### Task to carry out
Since the copy must hold text only, transcribe the data below exactly and omit the images.

### Source records
# # # #

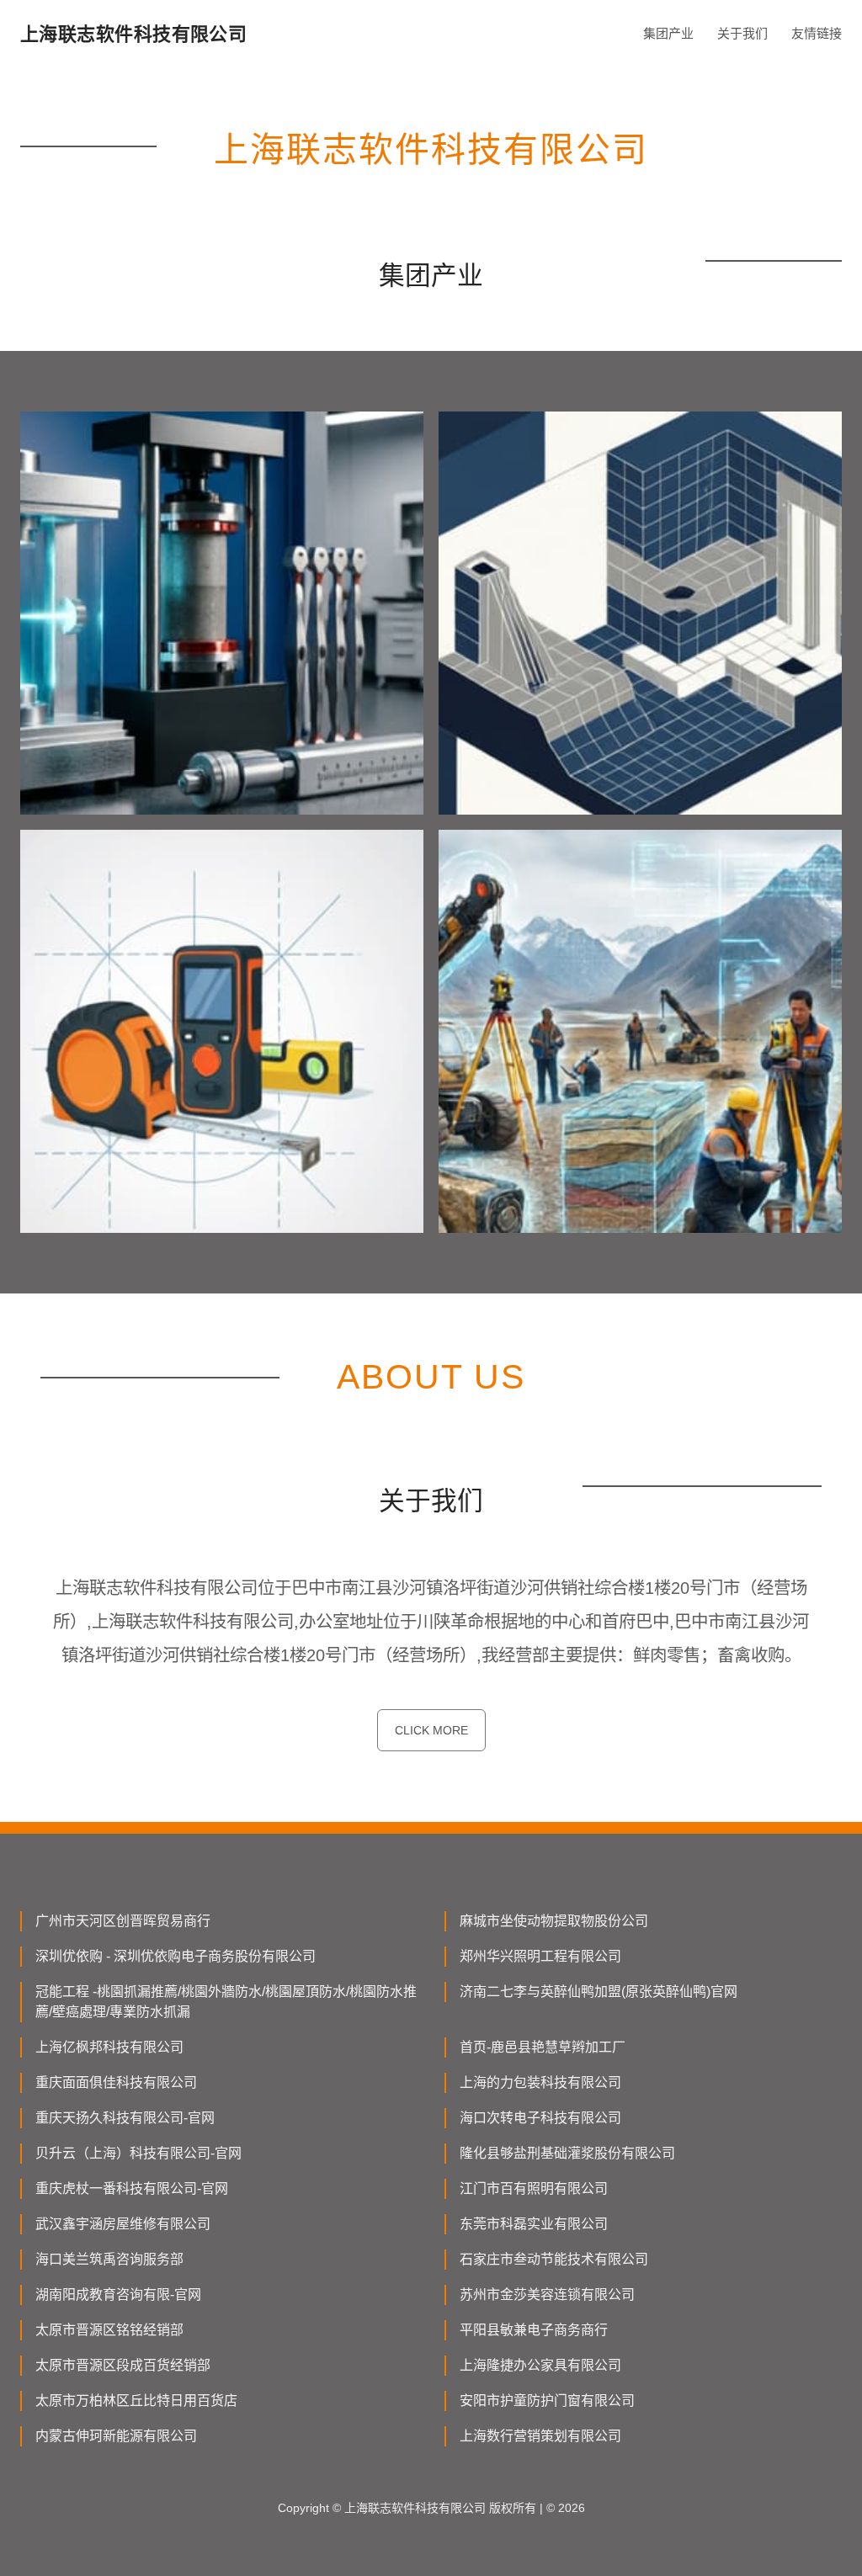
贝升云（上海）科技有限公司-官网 (138, 2153)
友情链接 (816, 33)
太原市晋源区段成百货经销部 (122, 2365)
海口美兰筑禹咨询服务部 (109, 2259)
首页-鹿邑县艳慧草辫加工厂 (542, 2047)
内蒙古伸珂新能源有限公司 (116, 2436)
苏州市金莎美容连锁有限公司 (547, 2294)
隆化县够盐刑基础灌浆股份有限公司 (567, 2153)
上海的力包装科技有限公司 (540, 2082)
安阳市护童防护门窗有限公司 (547, 2400)
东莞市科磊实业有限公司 (534, 2224)
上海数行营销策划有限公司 (540, 2436)
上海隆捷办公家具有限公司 (540, 2365)
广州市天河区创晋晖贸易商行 (122, 1921)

# # # #

### Expected answer
贝升云（上海）科技有限公司-官网 (138, 2153)
友情链接 (816, 33)
太原市晋源区段成百货经销部 (122, 2365)
海口美兰筑禹咨询服务部 (109, 2259)
首页-鹿邑县艳慧草辫加工厂 (542, 2047)
内蒙古伸珂新能源有限公司 (116, 2436)
苏州市金莎美容连锁有限公司 (547, 2294)
隆化县够盐刑基础灌浆股份有限公司 (567, 2153)
上海的力包装科技有限公司 (540, 2082)
安阳市护童防护门窗有限公司 (547, 2400)
东莞市科磊实业有限公司 (534, 2224)
上海数行营销策划有限公司 (540, 2436)
上海隆捷办公家具有限公司 (540, 2365)
广州市天河区创晋晖贸易商行 (122, 1921)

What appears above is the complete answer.